> Objectives
a: Reproduce the baby sweater dress thread from the words "## cmsezto (Jan" and stop after "(Feb 1, 2011)", substituting "URL" for each "link".
b: Extend the baby sweater dress thread beyond its last line.

┌─ Text extract

# Seamless Yellow Baby Sweater Dress Free Knitting Pattern



## cmsezto (Jan 31, 2012)

This is Seamless Yellow Baby Sweater Dress Free Knitting Pattern link:

http://whiteflowerneedle.hubpages.com/hub/Seamless-Yellow-Baby-Sweater-Dress-Free-Knitting-Pattern


----------



## Dreamweaver (Feb 1, 2011)

That is just darling and I'm going to go get it right now... the cables and eyelet work and the two colors make it just the cutest little shirtwaist.....


----------



## Katsch (Mar 15, 2011)

Beautiful and so well done. Perfection!


----------



## PointySticksNStones (Mar 20, 2012)

That is just so darling. Lovely knitting, too.


----------



## macdonaldgail (Oct 15, 2011)

Hi Friends,
Can someone suggest a yarn for this dress! Would rather not do it in cotton.
Regards,
Gail


----------



## raelkcol (Feb 5, 2011)

Adorable.


----------



## kiwiannie (Jul 30, 2011)

So cute. :lol: :lol:


----------



## heffernb (May 30, 2011)

Love it! Thanks!


----------



## JoyceinNC (Oct 28, 2011)

Wow, complete with tutorials for everything! Got to try this one......thanks for the link!


----------



## CoralDawn (May 6, 2011)

SWEET...Thank you !


----------



## Mevbb (Sep 5, 2011)

This is the cutest!


----------



## Coopwire (May 7, 2011)

Oh thank you! I have saved it and am looking forward to making this one.


----------



## Janibug (Jan 29, 2012)

LOVE IT. Thank you for the pattern.


----------



## virginia42 (Mar 13, 2011)

Love it. Thx.


----------



## Island Sue (Aug 15, 2011)

Very cute, I have printed off to try.
Thanks for the link.


----------



## yona (Feb 7, 2011)

Wow! Beautiful work and thanks for posting the pictures and not just the link by itself.


----------



## lotsagramgram (May 7, 2012)

Precious. Thank you It's so nice when you post pictures with the link. :thumbup:


----------



## sam0767 (Jun 20, 2012)

Wish it was in a bigger size. I would love to make this for my GD. She is in a size 3 Toddler. But I bet I will find a little one to make this for. :lol: :lol: :lol:


----------



## nitchik (May 30, 2011)

So nifty and nice! Definitely saving this pattern. Thanks.


----------



## sarah thaw (Sep 22, 2012)

where do i get this pattern
thanks
sarah


----------



## JoyceinNC (Oct 28, 2011)

macdonaldgail said:


> Hi Friends,
> Can someone suggest a yarn for this dress! Would rather not do it in cotton.

└─
┌─ Supplied material

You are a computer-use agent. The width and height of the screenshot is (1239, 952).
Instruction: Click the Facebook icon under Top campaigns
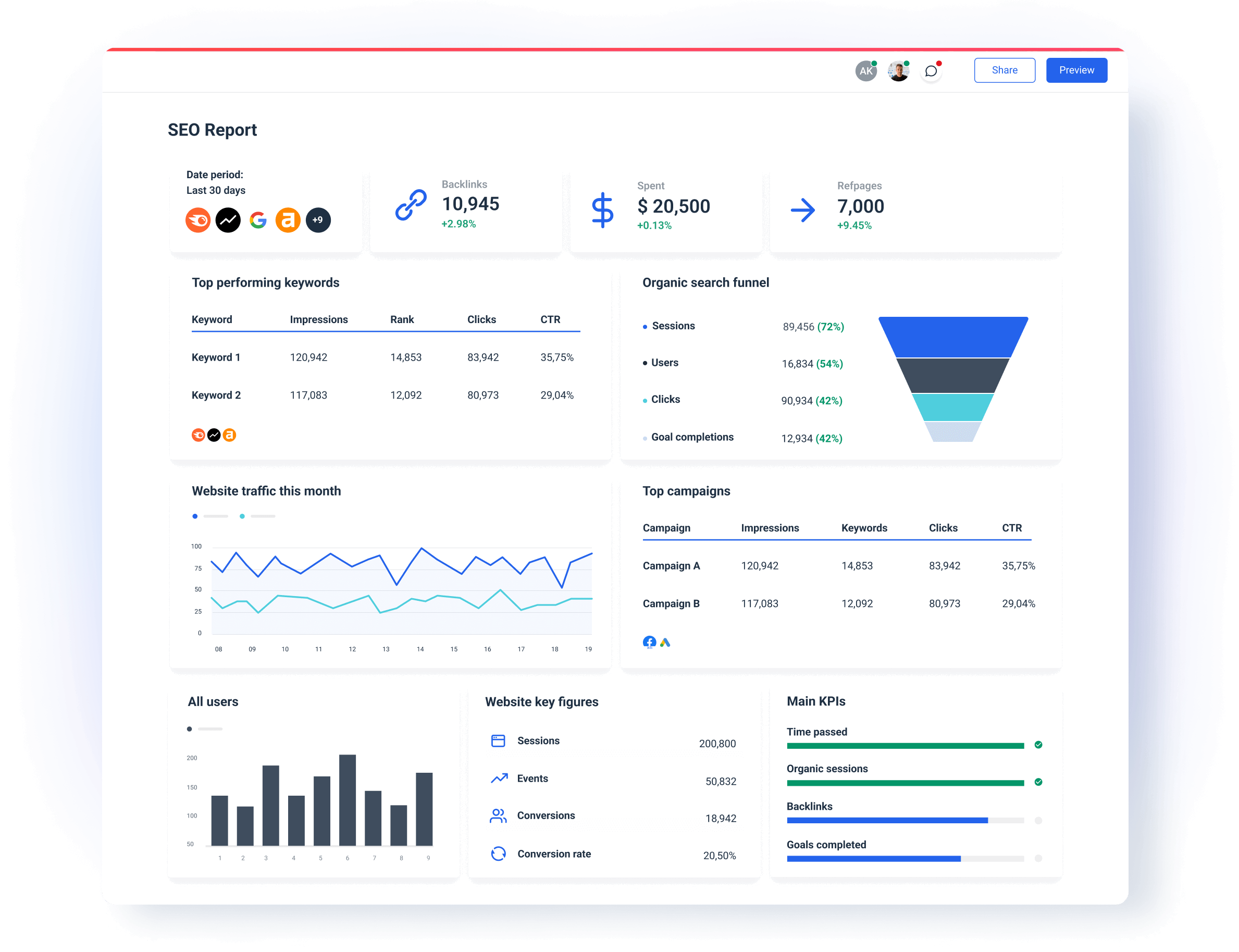point(649,642)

└─

> Answers to each task
a:
## cmsezto (Jan 31, 2012)

This is Seamless Yellow Baby Sweater Dress Free Knitting Pattern URL:

http://whiteflowerneedle.hubpages.com/hub/Seamless-Yellow-Baby-Sweater-Dress-Free-Knitting-Pattern


----------



## Dreamweaver (Feb 1, 2011)

b:
> Regards,
> Gail


Since the pattern calls for a cotton yarn with a 4 in the yarn symbol, you could technically substitute any wool or acrylic yarn as long as you match the gauge. You probably already know that, the reason I'm responding to your comment is to warn you that cotton yarn does not behave the same as wool or acrylic. I am currently working on 2 sweaters for toddlers in cotton yarns. I used the same pattern (needle size, etc.) I have for acrylic yarn, and the cotton sweaters have turned out wider and shorter than the acrylic ones. Be sure to check your gauge against the pattern's gauge, and check the length as you are going along. You would probably be smart to have extra yarn in case you have to knit more rows to get the length you need. This dress looks very short on the model, so you may want to lengthen it for your special little girl.

I probably would not choose to do this in cotton either, some brands are not easy to care for and fade quickly, or worse yet, the dye bleeds something terrible. Cotton is wonderful for some climates, but I would probably choose to do this in a good acrylic yarn for the mother's sake!

Hope you give it a try! Happy knitting.....
-Joyce


----------



## harbin (Sep 16, 2011)

Beautiful little dress. Thank you very much. I am planning to knit a dress like that.

I noticed on your demonstration (tutorial) that you hold your knitting needles the same way as I do. 
I learned how to knit from my Mother in China.

Margarita (Harbin)


----------



## ladybuys (Jan 14, 2011)

Hi, Cute, cute, cute. This looks like a great pattern...thanks for sharing.


----------



## cmsezto (Jan 31, 2012)

Hi harbin, you are very welcome and thanks for visiting my page. And I also learned basic how-to knit from my mother too.

Thanks you all again.


----------



## lotsagramgram (May 7, 2012)

Just had a chance to look at her other patterns. The baby shrug is darling and looks soooo simple. Just knit a rectangle.


----------



## Jeanie L (Sep 27, 2011)

Darling...Thanks for the link..


----------



## run4fittness (May 22, 2011)

beautiful, thanks for the link. already downloaded and printing it now! thanks!


----------



## run4fittness (May 22, 2011)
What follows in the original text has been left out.